By Orlando Rodriguez
As a testament to the strength of emerging technology jobs in New York City, real estate magnate William C. Rudin says that the “Knowledge Economy,ˮ driven by young companies, will be the future of the city’s fortunes, not financial services.
“We know New York resurgence over the past several years has contributed to our success,” Rudin said.
“Mayor Bloomberg’s investments, like the campus of Cornell on Roosevelt Island, and his support of the tech industry and knowledge economy has been very significant for our city.

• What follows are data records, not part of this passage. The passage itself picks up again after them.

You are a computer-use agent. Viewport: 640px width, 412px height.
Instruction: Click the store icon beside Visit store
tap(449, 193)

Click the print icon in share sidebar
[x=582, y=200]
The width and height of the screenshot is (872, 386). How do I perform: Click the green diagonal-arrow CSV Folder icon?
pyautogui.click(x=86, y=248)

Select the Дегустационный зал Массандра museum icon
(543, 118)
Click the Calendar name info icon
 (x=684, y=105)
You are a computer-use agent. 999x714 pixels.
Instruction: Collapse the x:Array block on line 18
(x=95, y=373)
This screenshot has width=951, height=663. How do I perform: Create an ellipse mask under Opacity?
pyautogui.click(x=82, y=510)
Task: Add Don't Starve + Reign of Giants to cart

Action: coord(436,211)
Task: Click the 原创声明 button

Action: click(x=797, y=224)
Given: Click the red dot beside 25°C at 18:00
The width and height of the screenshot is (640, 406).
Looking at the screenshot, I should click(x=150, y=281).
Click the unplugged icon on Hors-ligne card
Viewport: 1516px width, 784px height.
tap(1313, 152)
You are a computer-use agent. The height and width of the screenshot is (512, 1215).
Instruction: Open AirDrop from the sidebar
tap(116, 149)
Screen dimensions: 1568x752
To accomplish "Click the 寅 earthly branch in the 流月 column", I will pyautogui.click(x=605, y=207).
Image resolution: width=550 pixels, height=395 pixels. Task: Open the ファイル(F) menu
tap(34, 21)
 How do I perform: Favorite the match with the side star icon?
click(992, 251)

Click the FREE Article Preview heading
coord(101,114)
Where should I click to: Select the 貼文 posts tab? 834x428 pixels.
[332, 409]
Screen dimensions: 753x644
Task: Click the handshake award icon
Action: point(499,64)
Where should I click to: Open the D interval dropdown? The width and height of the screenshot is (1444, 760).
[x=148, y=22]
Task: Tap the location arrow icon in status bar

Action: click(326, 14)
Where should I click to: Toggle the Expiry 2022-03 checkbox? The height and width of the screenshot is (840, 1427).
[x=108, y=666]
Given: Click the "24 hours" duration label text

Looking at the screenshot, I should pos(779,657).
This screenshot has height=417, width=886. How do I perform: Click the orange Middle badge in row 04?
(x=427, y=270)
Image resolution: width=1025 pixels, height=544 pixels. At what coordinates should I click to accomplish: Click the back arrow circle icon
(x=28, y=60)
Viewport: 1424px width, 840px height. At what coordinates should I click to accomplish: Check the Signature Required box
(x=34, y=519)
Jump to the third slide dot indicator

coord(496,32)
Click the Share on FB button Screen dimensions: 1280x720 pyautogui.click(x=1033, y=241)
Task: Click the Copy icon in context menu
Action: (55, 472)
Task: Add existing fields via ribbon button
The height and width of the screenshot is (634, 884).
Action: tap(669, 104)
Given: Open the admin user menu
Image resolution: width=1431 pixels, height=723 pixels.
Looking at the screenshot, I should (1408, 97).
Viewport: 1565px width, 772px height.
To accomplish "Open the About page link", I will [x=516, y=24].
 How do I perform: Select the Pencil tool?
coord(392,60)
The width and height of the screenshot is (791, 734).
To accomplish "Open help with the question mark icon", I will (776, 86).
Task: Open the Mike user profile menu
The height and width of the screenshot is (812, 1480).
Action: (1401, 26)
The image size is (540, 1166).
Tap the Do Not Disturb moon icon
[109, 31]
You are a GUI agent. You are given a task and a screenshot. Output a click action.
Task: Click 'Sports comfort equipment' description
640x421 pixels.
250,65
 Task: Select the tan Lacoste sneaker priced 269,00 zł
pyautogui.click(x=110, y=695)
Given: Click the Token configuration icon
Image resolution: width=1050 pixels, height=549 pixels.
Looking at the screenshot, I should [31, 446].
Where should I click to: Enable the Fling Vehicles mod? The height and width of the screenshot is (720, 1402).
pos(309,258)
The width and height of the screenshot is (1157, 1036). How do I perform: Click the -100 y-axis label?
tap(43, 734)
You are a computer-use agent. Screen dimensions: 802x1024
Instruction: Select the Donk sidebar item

“As financial services continue to contract, it is my belief that New York should no longer be known as the financial capital of the world, although that is probably very important. We should also be known as the knowledge capital of the world.”
Speaking at the February luncheon for the Young Men/Women’s Real Estate Association of New York at the University Club in East Midtown, the vice chairman and chief executive of Rudin Management said that the mayor’s rezoning of former industrial areas has led to more workers wanting to settle in the city, as opposed to ‘suburbs’ further away.
This desire to remain in the city, he said, is attracting more companies to set up shop here.
“Companies are coming here because the workers are here,” said Rudin. “Whether its Facebook or Google, they are coming here because families want to be here.”
However, Rudin warned that in order to keep this momentum going, it is imperative that the next mayor continue to improve the quality of life for residents and keep business taxes low.
“We have to make sure crime stays low,” he said “We can’t raise our taxes so that people can’t afford to be here.”
Rudin, who is a fourth generation New Yorker, told the story of his great-grandfather, who came to New York in 1883, escaping religious and economic persecution. Like in his great-grandfathers time, the city’s welcoming social policies, Rudin said, like gay marriage and gun control, create a safe environment and economic opportunities that grow jobs.
“The reason [my grandfather] left Belarus was because he couldn’t own real estate and he couldn’t practice his religion,” he said. “People throughout the history of New York have come here seeking freedom and embracing economic and social opportunities. That continues today.”